LAHORE – A man has been sentenced to three-month jail and Rs 5,000 fine for contracting second marriage without mandatory permission of first wife, according to local media.
Rabia Younas had filed a complaint against her husband Shoaib Zahid in Lahore’s Cantonment Courts, pleading that he contracted second marriage without obtaining her consent required under section 6 of Muslim Family Law Ordinance 1961.
After the woman’s counsel produced verbal and documentary evidence to prove the offence of the respondent, the Dawn reported, Magistrate Kashif Abbas handed down three-month imprisonment to the respondent and Rs5,000 fine.
Last December, in a similar case of second marriage without first wife’s permission, a man was sentenced to three months imprisonment and fined Rs 30,000 by a Rawalpindi’s civil court.

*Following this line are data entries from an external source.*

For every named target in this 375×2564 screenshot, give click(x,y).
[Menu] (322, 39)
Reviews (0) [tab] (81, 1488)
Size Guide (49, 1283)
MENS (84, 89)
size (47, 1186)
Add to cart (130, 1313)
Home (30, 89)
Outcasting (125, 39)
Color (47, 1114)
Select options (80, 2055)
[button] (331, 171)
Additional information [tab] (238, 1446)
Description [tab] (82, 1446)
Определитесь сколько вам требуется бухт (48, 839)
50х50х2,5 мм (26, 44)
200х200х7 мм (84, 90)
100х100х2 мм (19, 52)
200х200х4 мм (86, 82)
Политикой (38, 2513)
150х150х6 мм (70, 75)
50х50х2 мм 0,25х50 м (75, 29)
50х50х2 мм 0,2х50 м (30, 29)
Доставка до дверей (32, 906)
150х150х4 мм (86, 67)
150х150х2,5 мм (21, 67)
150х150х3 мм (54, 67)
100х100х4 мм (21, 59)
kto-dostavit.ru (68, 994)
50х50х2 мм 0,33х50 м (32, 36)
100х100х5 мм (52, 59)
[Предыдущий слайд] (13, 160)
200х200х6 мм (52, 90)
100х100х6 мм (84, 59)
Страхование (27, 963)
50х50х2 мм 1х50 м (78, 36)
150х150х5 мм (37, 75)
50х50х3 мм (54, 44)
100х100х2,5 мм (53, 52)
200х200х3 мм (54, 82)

The convicted man’s wife Sajida Bibi had filed a petition in district civil court under Section 6 of Muslim family law, claiming that her husband Liaqat Khan had contracted a second marriage without her permission. However, Liaqat’s lawyer presented a divorce deed and other documents in the court as evidence and two witnesses who testified about his divorce before the judge.
According to the divorce deed, Liaqat had divorced Sajida on June 1, 2017, and got married again on July 9, 2017, but Sajida rejected the divorce claim and said that Liaqat had fabricated the document. Upon this, the judge sent Liaqat to jail for three months.
But it was two years ago when for the first time a court in Pakistan had sided with the woman under a 2015 family law, and followed a petition by Ayesha Bibi, who said her husband, Shahzad Saqib, had wed for a second time without her approval.
On November 2, 2017, Judicial magistrate Ali Jawwad Naqvi announced the verdict in a Lahore lower court, ordering the man to serve a six-month jail term and pay a fine of Rs200,000.
The court rejected the man’s argument that he did not need her permission because his religion allowed him four marriages.
The Council of Islamic Ideology (CII), a body that advises the government on the compatibility of laws with Islam, has often criticised the demand for a wife’s written approval if her husband wants to remarry. But the CII’s recommendations are not legally binding.